I am a 41-year old physician in the Phoenix metropolitan area. In the course of several unforgettable weeks in March 2020, my life, like every American’s, had been drastically flipped on its head. While I feel fortunate to be able to continue to have employment and a source of income, I cannot deny there is a daily palpable sense that my profession puts me at a great risk for exposure to this potentially deadly virus. My commute to and from work, which was once consumed by thoughts of the procedures of the day, is now crowded with worries about my patients, empathy for the struggles of small businesses that I drive by and once took for granted, and concern for the health of my elderly parents. With the passage of time, I am even worried and frustrated about how a prolonged financial crisis may impact my own career. All of these fears much be all-to-familiar to the readers of this blog.
Yet, despite these innumerable overwhelming negative sentiments, I am beginning to wonder whether this great cataclysm we are dealing with provides us as a nation with inimitable lessons that we should not let pass.
For the first time in my ten years practicing medicine as a radiologist, I am awestruck by the global displays of support and appreciation for the health care workers who are at the front lines of battling this scourge.
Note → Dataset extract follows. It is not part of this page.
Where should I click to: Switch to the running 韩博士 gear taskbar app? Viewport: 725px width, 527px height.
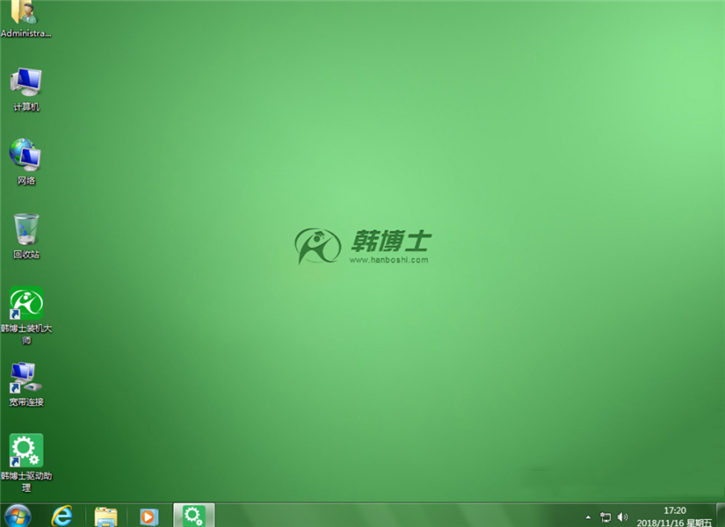[193, 516]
Whether by rooftop paroxysms of cheering in countries like India, Italy, and Israel or glowing posts of support on social media, or military fly-over salutes, there is effervescent gratitude for the tireless work of medical professionals. These scenes are unparalleled in my 15-year career in medicine. While I do not feel that shows of support are in any way peremptory, they are nonetheless gratifying. In a society that has for decades had an embroidered glorification of athletes and entertainers, it is inspiring for a chance to finally witness an appreciation for the heroes in our midst– health care workers, grocery stockers, deliver personnel, truck drivers — those so-called “essential workers” without which our way of living would collapse.
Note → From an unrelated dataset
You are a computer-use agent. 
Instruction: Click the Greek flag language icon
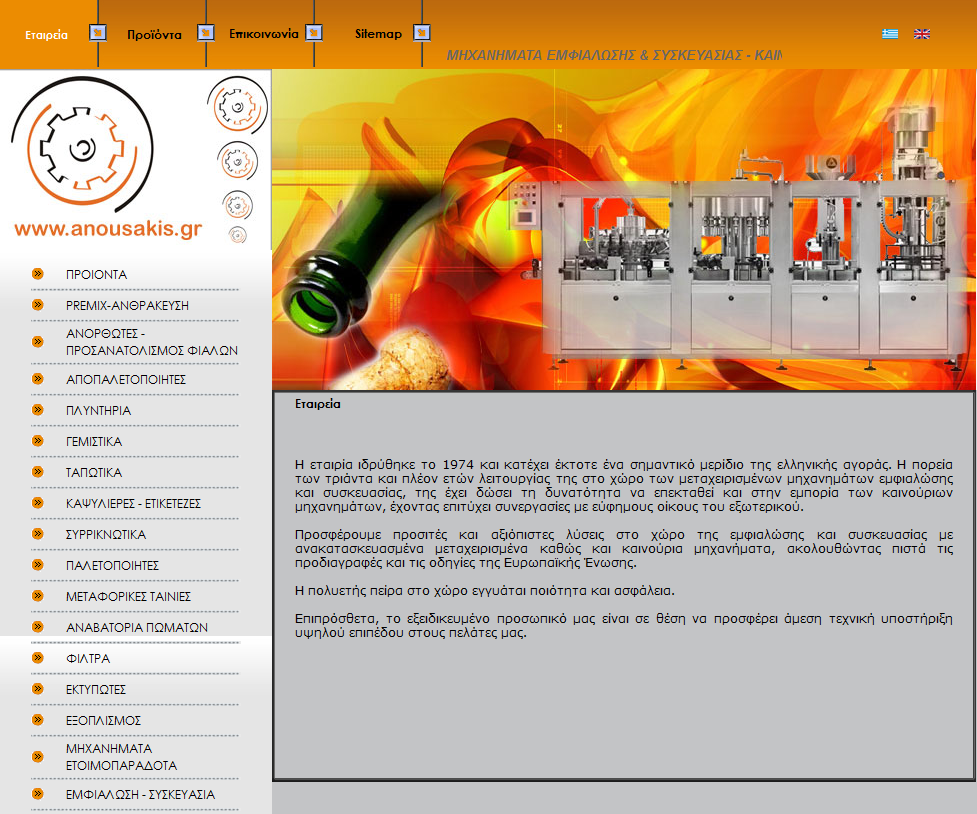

When I speak with provider colleagues across the nation, there is a surprising growing sense of community amongst hospital workers and administrators, the proverbial “we are all in this together.” While initially in the outbreak, there were anecdotal reports of hospital administrators restricting the provision of personal protective equipment (PPE), I have personally experienced, to the contrary, those on the administrative side actively communicating with and being attuned to the needs of medical staff. I respect the desire to square safety for employees with the conservation of essential resources such as PPE. Daily personalized emails by hospital chiefs to their employees, conveying a tone of understanding and appreciation, seem to be fostering closer ties and a sense of appreciation between hospital administration and staff physicians, nurses, etc. I hope these ties will carry over in the post-pandemic world.
When the crisis ends, we are undoubtedly going to experience a recalibration and prioritization of our critical medical device and pharmaceutical supply chains— this is a positive thing. This pandemic has exposed a crucial flaw in our over-reliance on out-sourcing for essential goods such as personal protective equipment and medications, which has left us vulnerable and exposed. I could never fathom that a basic commodity such as the face mask I wear when entering a patient’s room might be limited by export capacity from another nation. This is not to say that we should refrain from sharing with other nations or in-turn receive aid, or working together in the global community to combat disease that does not recognize borders. But we must also be prudent in how we allocate essential medical resources so that we are never again left susceptible to the whims of other nations who may not be capable or willing to help us.
A lot will be learned from this pandemic on how we can expedite scientific processes for disease treatment and modify the delivery of health care to adapt to sudden-onset emergencies. Our ability to detect, address, and begin to combat this virus in 3 months since it first rose to the global conscience five months ago stands in stark contrast to our years of delay and denial when the AIDS epidemic spread in plain sight in the early 1980s. For as much as we criticize our politicians and public health officials, we have blown away any previous timelines in dealing with emerging infectious diseases in terms of accelerated identification of the pathogen, enacting lockdowns to stop its spread, and exploring therapeutic options. The world will learn from our dealings with COVID-19 what worked and what didn’t. We will worth with scientists in the global community to develop future treatments and vaccines to emerging diseases as efficiently and safely as possible in record fashion. Hospitals will learn from their “disaster protocols” in this pandemic, constructing hybrid suites or floors that can easily convert from elective care suites into ICU rooms or infectious-disease floors. Centers will employ health care professionals with diverse skill sets to adapt to a crisis situation, and tedious credentialing processes will be expedited to increase capacity with a pool of “backup” physicians and nurses, etc.
While it’s hard to see an end in sight in the midst of this darkness, our long-term outlook as a nation is hopeful. We must embrace this pandemic as a learning experience, a message to change some of our values and methods. On March 30, photographers caught the emotive passage of the USNS Comfort by the Statue of Liberty in New York Harbor — “Give me your tired, your poor, your huddled masses yearning to breathe” — a reminder of the mettle of our nation and our historic ability to overcome and learn from these trials. We must rise to this call.